* _Task to complete_:
When a line in the records contains the string "agent", copy that line.
Available data section start
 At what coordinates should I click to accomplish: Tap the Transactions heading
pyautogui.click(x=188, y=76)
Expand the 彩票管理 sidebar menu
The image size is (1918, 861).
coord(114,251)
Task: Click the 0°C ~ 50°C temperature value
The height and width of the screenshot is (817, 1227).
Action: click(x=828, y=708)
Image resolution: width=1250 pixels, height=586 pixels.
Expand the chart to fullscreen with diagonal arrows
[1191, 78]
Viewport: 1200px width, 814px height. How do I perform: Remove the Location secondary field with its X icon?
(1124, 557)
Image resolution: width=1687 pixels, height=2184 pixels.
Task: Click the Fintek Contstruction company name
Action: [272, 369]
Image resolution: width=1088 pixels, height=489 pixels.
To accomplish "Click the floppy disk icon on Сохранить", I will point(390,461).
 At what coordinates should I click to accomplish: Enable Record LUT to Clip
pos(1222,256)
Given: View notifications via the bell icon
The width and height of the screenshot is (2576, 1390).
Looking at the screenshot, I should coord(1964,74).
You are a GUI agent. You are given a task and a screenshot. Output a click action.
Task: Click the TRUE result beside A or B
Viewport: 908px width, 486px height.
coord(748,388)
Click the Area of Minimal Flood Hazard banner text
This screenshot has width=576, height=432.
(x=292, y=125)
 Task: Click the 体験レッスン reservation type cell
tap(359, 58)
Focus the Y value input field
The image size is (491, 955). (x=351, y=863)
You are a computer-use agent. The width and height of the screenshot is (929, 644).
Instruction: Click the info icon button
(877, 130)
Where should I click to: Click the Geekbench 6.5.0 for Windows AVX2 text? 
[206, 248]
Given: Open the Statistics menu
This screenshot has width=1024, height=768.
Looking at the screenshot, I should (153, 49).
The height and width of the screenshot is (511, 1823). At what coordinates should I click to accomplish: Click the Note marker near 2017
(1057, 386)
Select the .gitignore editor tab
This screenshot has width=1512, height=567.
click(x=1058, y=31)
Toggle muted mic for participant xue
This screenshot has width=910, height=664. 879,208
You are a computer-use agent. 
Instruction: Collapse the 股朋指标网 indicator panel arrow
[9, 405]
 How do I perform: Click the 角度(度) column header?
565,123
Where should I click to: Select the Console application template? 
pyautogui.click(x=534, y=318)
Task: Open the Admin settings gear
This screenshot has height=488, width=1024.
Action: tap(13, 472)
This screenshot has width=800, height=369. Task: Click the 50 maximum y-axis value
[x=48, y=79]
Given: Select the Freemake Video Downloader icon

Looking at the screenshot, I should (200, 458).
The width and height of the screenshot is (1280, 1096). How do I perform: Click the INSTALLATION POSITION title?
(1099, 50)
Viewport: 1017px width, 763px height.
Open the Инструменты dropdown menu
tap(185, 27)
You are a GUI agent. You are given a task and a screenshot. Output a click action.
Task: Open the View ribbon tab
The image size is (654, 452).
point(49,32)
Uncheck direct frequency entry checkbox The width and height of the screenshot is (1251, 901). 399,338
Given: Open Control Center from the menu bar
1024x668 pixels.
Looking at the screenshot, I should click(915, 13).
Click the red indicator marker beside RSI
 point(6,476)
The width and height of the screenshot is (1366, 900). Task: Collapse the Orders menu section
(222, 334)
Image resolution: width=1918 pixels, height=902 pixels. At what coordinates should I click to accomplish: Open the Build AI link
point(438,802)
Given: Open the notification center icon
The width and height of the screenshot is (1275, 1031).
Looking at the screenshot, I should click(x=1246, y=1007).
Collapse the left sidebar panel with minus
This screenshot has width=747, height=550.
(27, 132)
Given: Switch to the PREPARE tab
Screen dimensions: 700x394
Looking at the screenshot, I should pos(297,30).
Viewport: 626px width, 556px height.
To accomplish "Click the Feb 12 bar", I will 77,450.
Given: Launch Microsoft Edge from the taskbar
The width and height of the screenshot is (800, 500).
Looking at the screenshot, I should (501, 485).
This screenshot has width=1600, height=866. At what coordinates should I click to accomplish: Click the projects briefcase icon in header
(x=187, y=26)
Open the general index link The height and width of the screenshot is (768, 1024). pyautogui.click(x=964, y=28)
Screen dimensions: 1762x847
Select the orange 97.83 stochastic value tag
Available data section end
* _Reply to the task_:
You are a GUI agent. You are given a task and a screenshot. Output a click action.
You are a computer-use agent. The width and height of the screenshot is (929, 644).
You are a computer-use agent. 
You are a GUI agent. You are given a task and a screenshot. Output a click action.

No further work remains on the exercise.